Dataset records
↓↓↓

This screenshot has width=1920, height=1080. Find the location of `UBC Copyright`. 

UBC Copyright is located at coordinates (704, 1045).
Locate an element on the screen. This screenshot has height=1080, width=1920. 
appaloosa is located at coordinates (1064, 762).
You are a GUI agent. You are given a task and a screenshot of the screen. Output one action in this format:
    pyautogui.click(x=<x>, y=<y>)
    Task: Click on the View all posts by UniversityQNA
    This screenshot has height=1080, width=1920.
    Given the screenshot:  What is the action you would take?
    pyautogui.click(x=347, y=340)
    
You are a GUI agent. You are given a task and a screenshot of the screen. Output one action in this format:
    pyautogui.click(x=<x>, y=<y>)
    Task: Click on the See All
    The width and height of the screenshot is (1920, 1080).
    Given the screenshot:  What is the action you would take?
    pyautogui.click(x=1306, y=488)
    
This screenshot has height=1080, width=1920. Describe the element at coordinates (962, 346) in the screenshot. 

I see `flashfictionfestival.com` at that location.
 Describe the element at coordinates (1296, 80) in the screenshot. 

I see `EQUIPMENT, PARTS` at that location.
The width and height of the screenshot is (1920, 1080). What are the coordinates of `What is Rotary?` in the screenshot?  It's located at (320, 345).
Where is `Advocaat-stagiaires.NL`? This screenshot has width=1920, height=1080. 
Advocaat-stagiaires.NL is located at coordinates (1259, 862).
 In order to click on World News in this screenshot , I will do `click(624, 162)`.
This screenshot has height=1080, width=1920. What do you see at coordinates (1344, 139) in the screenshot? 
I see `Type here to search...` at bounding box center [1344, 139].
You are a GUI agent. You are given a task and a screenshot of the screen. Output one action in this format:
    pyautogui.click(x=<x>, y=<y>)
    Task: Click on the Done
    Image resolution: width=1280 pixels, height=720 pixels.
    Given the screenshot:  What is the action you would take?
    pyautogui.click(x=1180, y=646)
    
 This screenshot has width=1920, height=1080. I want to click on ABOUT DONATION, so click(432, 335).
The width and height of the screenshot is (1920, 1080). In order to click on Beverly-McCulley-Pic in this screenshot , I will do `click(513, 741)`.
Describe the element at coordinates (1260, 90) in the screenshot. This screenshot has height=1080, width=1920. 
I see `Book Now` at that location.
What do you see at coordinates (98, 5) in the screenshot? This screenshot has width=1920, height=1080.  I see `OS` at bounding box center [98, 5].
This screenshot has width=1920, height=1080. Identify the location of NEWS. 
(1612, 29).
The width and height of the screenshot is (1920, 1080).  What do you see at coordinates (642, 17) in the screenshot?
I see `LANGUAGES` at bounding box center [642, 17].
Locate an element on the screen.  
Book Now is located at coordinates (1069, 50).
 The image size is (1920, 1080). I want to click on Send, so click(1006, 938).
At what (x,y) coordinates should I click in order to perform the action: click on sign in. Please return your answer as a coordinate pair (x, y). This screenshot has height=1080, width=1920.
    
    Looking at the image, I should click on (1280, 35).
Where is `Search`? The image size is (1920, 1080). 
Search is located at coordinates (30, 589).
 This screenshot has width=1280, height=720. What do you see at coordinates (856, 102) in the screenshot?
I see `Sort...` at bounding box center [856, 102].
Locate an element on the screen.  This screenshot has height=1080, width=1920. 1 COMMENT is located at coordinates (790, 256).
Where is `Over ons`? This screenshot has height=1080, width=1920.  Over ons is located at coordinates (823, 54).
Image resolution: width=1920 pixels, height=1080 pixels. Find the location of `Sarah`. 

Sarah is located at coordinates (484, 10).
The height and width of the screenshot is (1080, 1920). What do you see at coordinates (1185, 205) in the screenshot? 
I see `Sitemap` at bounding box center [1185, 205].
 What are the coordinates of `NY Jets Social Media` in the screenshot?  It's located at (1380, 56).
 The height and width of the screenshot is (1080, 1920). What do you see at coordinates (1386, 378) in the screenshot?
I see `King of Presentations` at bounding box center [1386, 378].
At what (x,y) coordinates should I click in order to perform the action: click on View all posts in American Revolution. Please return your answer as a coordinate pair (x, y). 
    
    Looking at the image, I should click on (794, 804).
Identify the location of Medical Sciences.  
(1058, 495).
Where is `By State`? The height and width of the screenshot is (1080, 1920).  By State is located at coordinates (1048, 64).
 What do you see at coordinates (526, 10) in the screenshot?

↑↑↑

◆ **Exercise**: Copy the data word for word, from its first line through the line holding "appaloosa is located", with both ends included.

◆ **Full answer**:
This screenshot has width=1920, height=1080. Find the location of `UBC Copyright`. 

UBC Copyright is located at coordinates (704, 1045).
Locate an element on the screen. This screenshot has height=1080, width=1920. 
appaloosa is located at coordinates (1064, 762).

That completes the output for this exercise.